High-grading accelerates as refinancing risk reshapes PE portfolios

High-grading accelerates as refinancing risk reshapes PE portfolios

A central issue is that the cost of moving into higher-quality assets is unusually low. The report shows that the valuation premium for high-quality global equities stands at about 17%, close to its lowest level in nearly eight years. High-quality stocks, defined as companies with high return on equity, stable earnings, and low leverage, are trading at a narrower premium than in much of the past decade.
Credit markets show a similar pattern. The spread between AAA- and BBB-rated US corporates has compressed to levels last seen in 2021. According to the report, this means investors can materially improve credit quality without incurring significant spread penalties, reducing the friction cost of portfolio repositioning.
The outlook does not call for a pullback from deployment. Instead, it expects economic growth in 2026 to remain strong enough to allow portfolio adjustments without sacrificing return potential. The authors note, however, that some of the expected upside from the productivity cycle has already been pulled forward into asset prices.

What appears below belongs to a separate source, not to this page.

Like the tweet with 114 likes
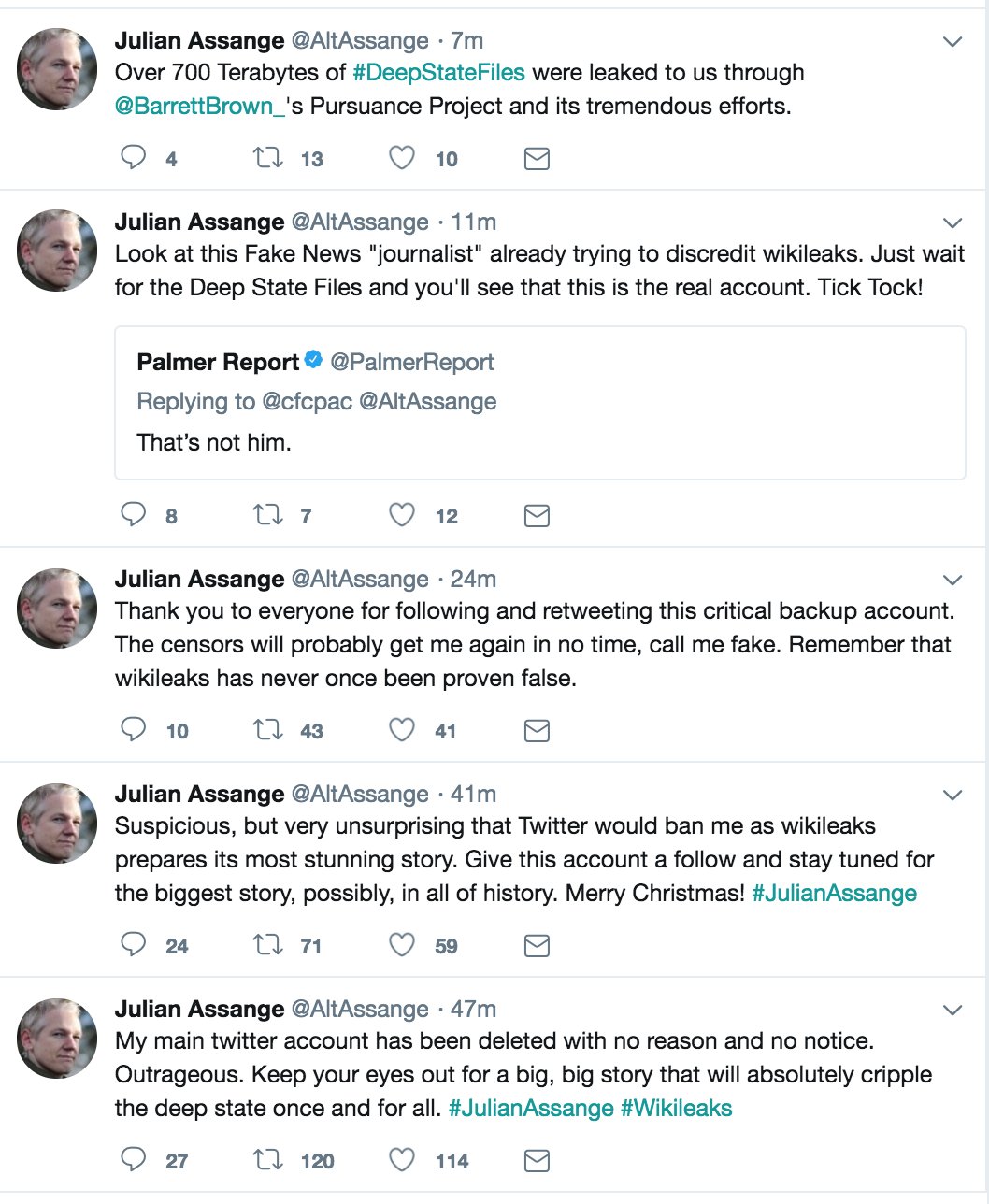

Default expectations are rising, but the report frames this as normalisation rather than distress. Par-weighted US high-yield default rates stood at about 1.2% as of September 2025. The outlook projects defaults rising towards a five-year average of around 2.5%, still well below levels seen during the global financial crisis and the dot-com downturn.
Credit returns are also expected to moderate as losses normalise. The report embeds assumptions of higher default rates and lower recovery rates, with recoveries projected at 42%, compared with roughly 57% in recent quarters. Even so, expected high-yield returns remain positive, supported by elevated all-in yields.
The authors argue that these conditions favour a shift away from broad beta exposure and towards portfolio resilience. This includes tighter position sizing, more conservative leverage, and greater emphasis on proprietary origination, particularly in credit strategies. The report also highlights operational improvement and employee ownership as potential sources of incremental upside.
Beyond assets, the outlook extends the concept of high-grading to counterparties. It recommends reassessing exposure to financial institutions, asset managers, and vendors, reflecting the growing importance of counterparty strength later in the cycle.
The report concludes that 2026 is not a year to exit risk markets, but a year to be more deliberate. With upgrade costs low and defaults expected to normalise rather than spike, investors have an opportunity to improve portfolio quality before conditions become less forgiving.